Desde hace años, los expertos han alertado del pésimo diseño de nuestro sistema fiscal. Ya no es que los tipos sean altos o bajos (y están entre los más elevados de la OCDE), es que ni siquiera cumplen la función para la que fueron diseñados. Así, buena parte del incremento de recaudación visto desde mediados de los años noventa se debió a la burbuja del ladrillo, que aseguraba ingresos por diferentes vías (IVA, impuestos sobre transmisiones,…). Pero cuando aquella explotó, no hubo un sustituto.
Además, España está entre los países que más grava la creación de riqueza y el empleo, con elevados tipos de IRPF y cotizaciones sociales entre las más altas de la OCDE. Si a eso añadimos un mercado de trabajo rigidísimo y muy poco preparado para los shocks externos, el cóctel es explosivo: primero se hunde la actividad económica, en parte gracias a un sistema fiscal ineficaz; este desplome se lleva tras de sí muchos más empleos que en los países de nuestro entorno.

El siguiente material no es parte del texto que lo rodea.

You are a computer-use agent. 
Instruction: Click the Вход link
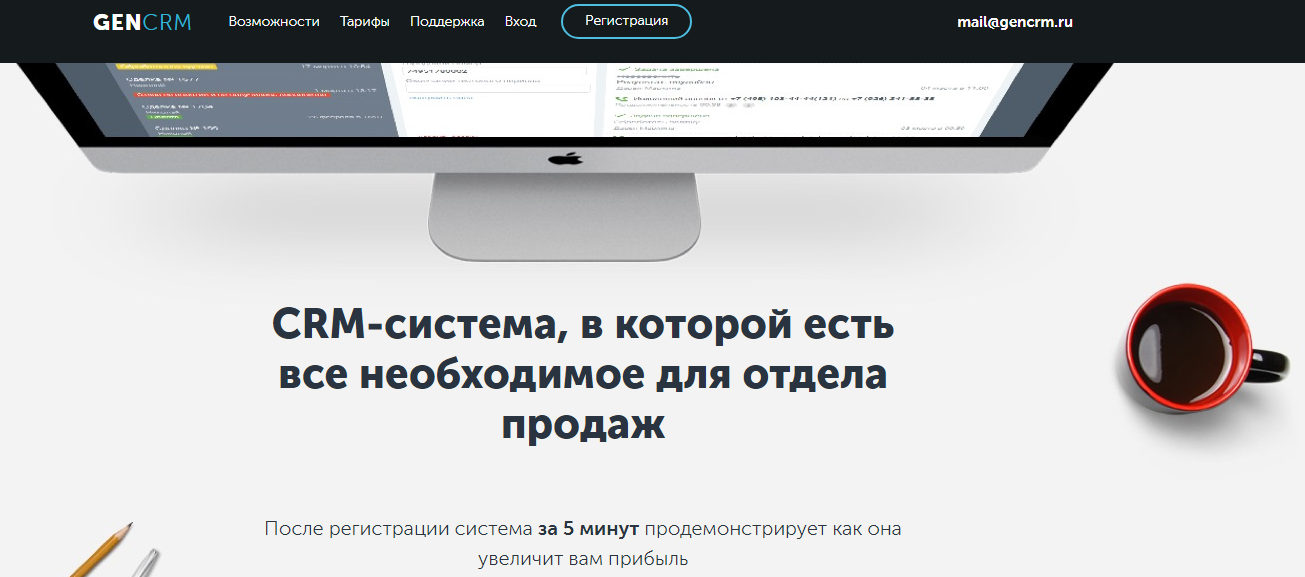coord(519,20)
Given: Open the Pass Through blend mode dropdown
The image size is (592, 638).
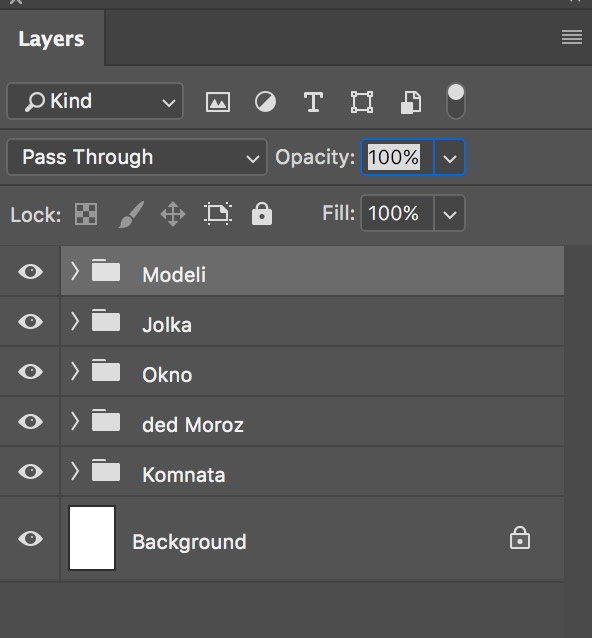Looking at the screenshot, I should tap(137, 157).
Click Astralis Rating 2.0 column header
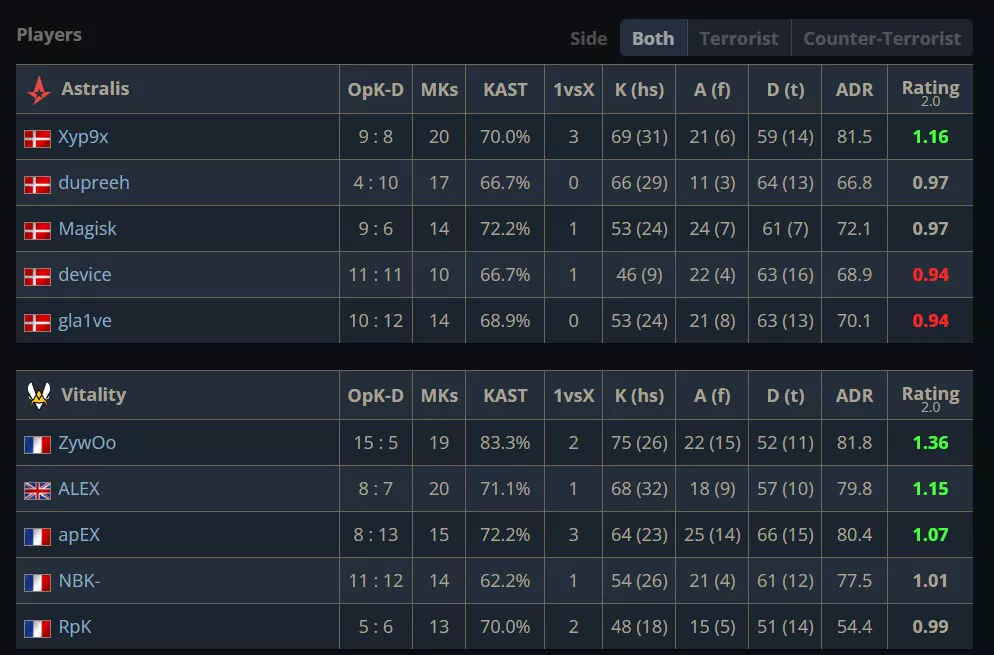Viewport: 994px width, 655px height. click(x=930, y=90)
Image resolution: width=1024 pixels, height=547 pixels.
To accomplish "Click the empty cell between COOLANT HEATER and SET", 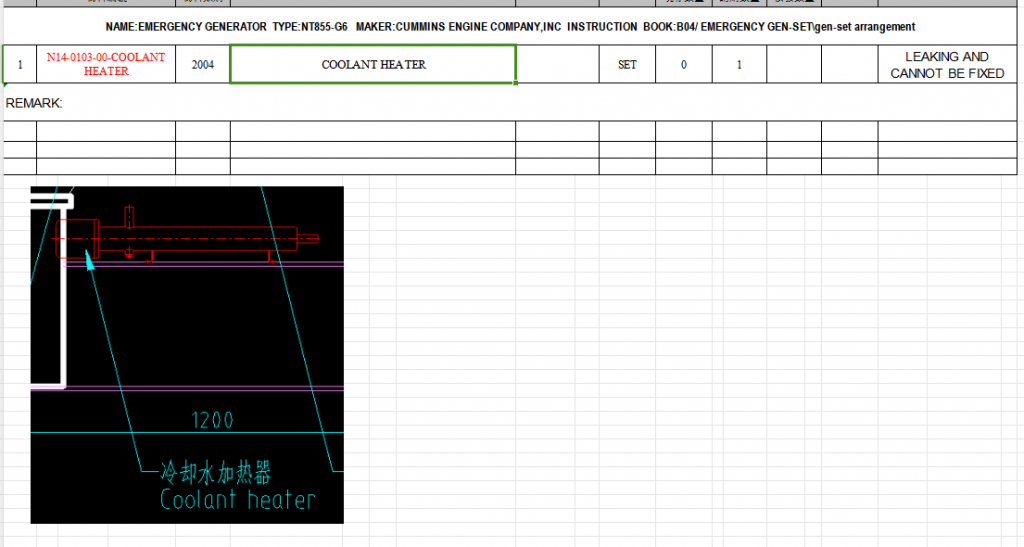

Y claro, un país en recesión, en el que casi no hay empresas con beneficios y con tres millones de parados, es imposible que recaude impuestos, por muy altos que sean los tipos. Y hay que repetirlo, en España están entre los más elevados de la UE en IRPF y Sociedades. De hecho, tras las últimas subidas, incluso en IVA, un tributo normalmente más reducido en nuestro país, estamos en un nivel similar al de nuestros vecinos.
En este sentido, es sintomático lo ocurrido con el Impuesto de Sociedades. Desde que comenzó la crisis, este tributo ha visto numerosas subidas. No tanto en los tipos, que ya estaban entre los más altos de la UE, como con la eliminación de diferentes ventajas fiscales (deducciones y bonificaciones varias). Sin embargo, esto no ha evitado que España haya sido el país de la OCDE en el que más ha caído la recaudación de este tributo: el equivalente a 2,5 puntos del PIB entre 2007 y 2013. La moraleja parece clara: ya puedes tener el Impuesto de Sociedades más alto del mundo, que si no tienes empresas con beneficios, no recaudarás nada.
¿Nuevo modelo?
Con este panorama, el Gobierno afronta 2015 con una reforma fiscal sobre la mesa. Y hay dos cuestiones que determinarán su éxito: ¿supone realmente un cambio en el diseño del modelo o es un mero retoque de tipos? ¿El resto de las reformas puestas en marcha en los últimos tres años: permitirán un modelo productivo más sano, que no implique el cierre de decenas de miles de empresas y la pérdida de millones de empleos al primer síntoma de desaceleración?
En lo que hace referencia a la primera pregunta, parece claro que la reforma fiscal del Gobierno se queda muy lejos del esquema que propusieron los expertos de la Comisión Lagares. Los cambios de la nueva reforma fiscal presentada en verano por Cristóbal Montoro se quedan en reducir tipos en IRPF y eliminar algunas de las deducciones del Impuesto de Sociedades. Es complicado ver esto como un nuevo modelo tributario.
Para la segunda pregunta, cada uno tendrá su respuesta. Sí, ha habido una flexibilización del mercado laboral, especialmente en lo que hace referencia a los convenios colectivos y a la negociación interna en las empresas. Pero no hay cambios en dualidad y España mantiene 11 millones de empleos precarios, de esos que se destruyen con facilidad cuando llegan las crisis. Tampoco ha habido grandes cambios en los sectores tradicionalmente intervenidos por el Estado, como la energía o el transporte. Por otro lado, el Gobierno asegura que la reforma de la administración agilizará y abaratará la relación empresas-sector público, que la liberalización de determinadas profesiones generará un mercado más eficaz y que la limitada liberalización o privatización de algunos sectores (Renfe, Aena, comercio…), aunque menor de lo que se anunció en su momento, servirá para impulsar el crecimiento.